E eis que nos confins da China, germinando dum cocktail da natureza, emerge monstro devorador que, usando os jovens, filhos e netos, os arremessa para fazer sucumbir os pais e avós, segunda e terceira geração contra os idosos que os geraram. Este vírus, malévolo e inteligente, sem que seus soldados se apercebam, os jovens, carrega-os de balas mortíferas, espalha-os socialmente com um único fito, atingir os mais fracos, os vulneráveis.
O grito de alerta, as trompetas, ecoaram em finais de Dezembro do ano transato, ficou a conhecer-se a virulência inteligente, jovens contra velhos, de ferocidade pandémica, e o mundo, atónito, foi alertado para as únicas armas imediatas disponíveis no combate a tamanha catástrofe: porque as portas de entrada são boca, nariz e olhos, a constante desinfeção das mãos, a proteção a sete chaves da face, e o distanciamento social, mais que apertado, dos imunodeprimidos, idosos e todos os que com comorbidades. Os pulmões seriam o órgão a colapsar.
Rebobino a mente lá no cantinho da memória, aos tempos em que Correia de Campos ligava a propagação das super bactérias em ambiente hospitalar à falta de higiene, lavagem de mãos, dos profissionais de saúde. Escuso-me a apontar muitos dos nomes, na altura ferozes detratores, e agora a falar de cátedra, com o ar de eminências pardas de quem ajuizou sempre esse rumo, de quem dos bancos da escola isso aprendeu e interiorizou.

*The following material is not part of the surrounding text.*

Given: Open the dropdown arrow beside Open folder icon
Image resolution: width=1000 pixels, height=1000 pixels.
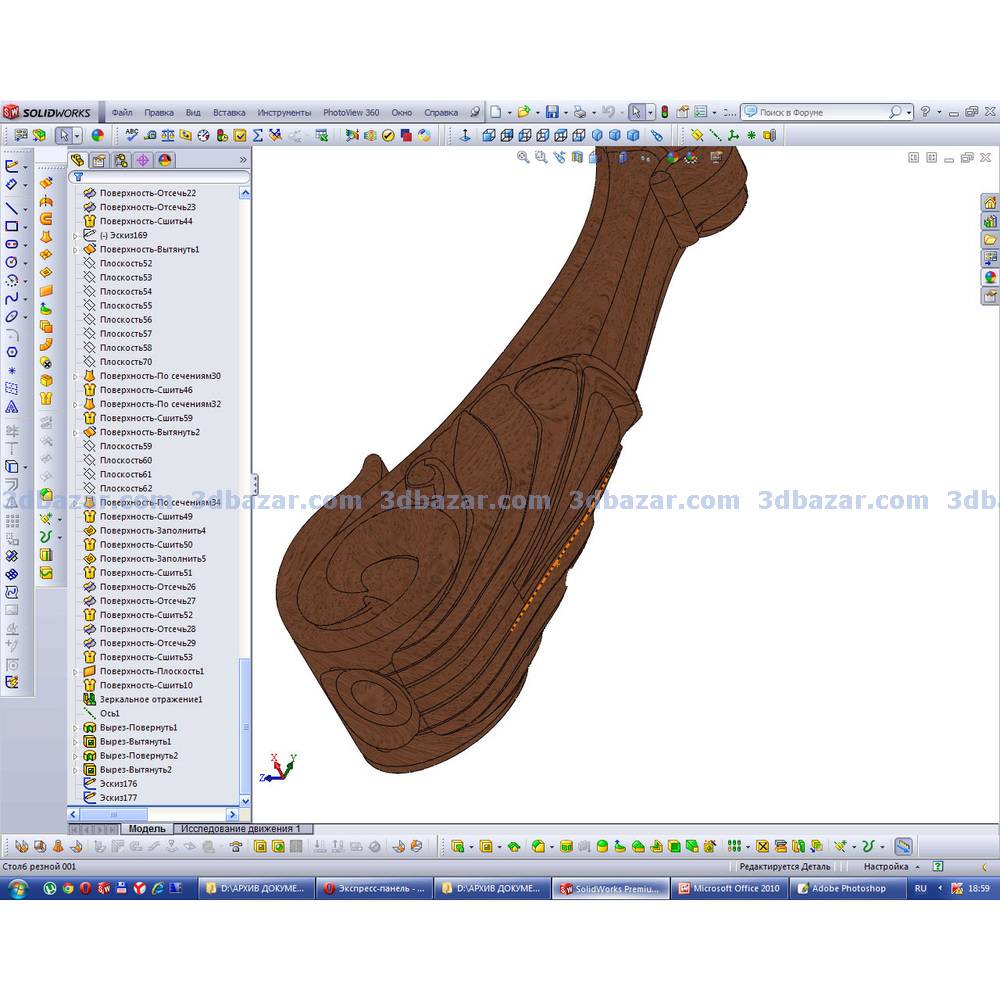Looking at the screenshot, I should 537,113.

Vou assistindo, atónito, angustiado, revoltado mas mais que informado, à exposição diária dos que dão a cara aos esforços governamentais, Diretora Geral e Ministra da Saúde. A ira nas perguntas, sempre as mesmas até à exaustão, doentiamente à constante procura de falhas, nas contas, nos meios, na palavra de duplo sentido, da previsão, da opinião, nunca no levantar do ânimo, insensíveis aos rostos esgotados de quem se encontra ao leme desta máquina que opera em terrenos movediços, desconhecidos, ambiente de um nado/morto invisível que nos faz tremer a todos.
Assisti e assisto, em direto, a um mundo globalizado com as calças na mão, em que depois de dois meses após a anunciação do apocalipse todas as nações, incrível mesmo, encontravam-se na linha do horizonte, prontos para a guerra, despidas de qualquer arma de defesa contra semelhante fera, que nos espreita, invisível.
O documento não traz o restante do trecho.